-------- INPUT RECORDS --------

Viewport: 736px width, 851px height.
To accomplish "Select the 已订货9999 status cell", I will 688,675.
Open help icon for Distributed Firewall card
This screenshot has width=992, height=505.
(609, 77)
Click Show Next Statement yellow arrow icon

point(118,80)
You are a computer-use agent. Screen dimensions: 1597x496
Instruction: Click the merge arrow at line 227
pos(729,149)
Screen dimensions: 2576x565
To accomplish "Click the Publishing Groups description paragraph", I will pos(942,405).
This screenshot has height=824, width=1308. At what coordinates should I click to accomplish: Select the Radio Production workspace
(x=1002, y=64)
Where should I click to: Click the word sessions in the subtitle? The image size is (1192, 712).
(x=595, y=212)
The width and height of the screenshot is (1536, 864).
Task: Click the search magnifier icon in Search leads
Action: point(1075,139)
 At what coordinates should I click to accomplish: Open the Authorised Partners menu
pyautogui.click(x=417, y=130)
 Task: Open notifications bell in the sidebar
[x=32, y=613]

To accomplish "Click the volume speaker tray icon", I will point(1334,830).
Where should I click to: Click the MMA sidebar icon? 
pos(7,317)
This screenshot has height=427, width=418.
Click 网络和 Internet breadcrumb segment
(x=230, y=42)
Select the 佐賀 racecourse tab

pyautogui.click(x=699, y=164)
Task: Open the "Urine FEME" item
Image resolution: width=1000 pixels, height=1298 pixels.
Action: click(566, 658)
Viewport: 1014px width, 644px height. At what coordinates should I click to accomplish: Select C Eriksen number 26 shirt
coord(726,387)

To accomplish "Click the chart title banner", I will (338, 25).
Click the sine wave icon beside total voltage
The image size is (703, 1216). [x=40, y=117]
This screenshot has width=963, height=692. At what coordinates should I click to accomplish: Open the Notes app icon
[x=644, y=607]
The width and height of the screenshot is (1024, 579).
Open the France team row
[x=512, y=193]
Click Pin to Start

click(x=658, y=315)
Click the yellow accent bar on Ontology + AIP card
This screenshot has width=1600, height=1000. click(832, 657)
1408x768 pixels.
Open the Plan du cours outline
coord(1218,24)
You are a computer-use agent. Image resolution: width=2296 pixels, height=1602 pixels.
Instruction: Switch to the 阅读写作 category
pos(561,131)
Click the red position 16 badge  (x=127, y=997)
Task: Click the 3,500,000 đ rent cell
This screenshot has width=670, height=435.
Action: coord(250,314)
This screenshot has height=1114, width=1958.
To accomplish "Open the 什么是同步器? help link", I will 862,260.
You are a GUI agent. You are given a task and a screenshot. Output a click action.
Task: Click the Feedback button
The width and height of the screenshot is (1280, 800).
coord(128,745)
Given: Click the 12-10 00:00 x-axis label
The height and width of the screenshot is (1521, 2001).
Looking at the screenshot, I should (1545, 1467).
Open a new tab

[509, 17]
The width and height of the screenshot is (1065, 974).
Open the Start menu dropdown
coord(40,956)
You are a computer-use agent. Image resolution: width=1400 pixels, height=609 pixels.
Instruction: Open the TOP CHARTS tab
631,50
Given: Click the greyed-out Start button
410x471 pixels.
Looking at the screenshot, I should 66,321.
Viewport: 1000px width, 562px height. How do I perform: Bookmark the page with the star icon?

--------

EXERCISE -> Put everything in the records above, from the line containing "Click the red" down to the line containing "I will 862,260.", into a Markdown table with the columns Index and Entry, numbering each line and leaving out blank lines.

TASK ANSWER ->
| Index | Entry |
|---|---|
| 1 | Click the red position 16 badge  (x=127, y=997) |
| 2 | Task: Click the 3,500,000 đ rent cell |
| 3 | This screenshot has width=670, height=435. |
| 4 | Action: coord(250,314) |
| 5 | This screenshot has height=1114, width=1958. |
| 6 | To accomplish "Open the 什么是同步器? help link", I will 862,260. |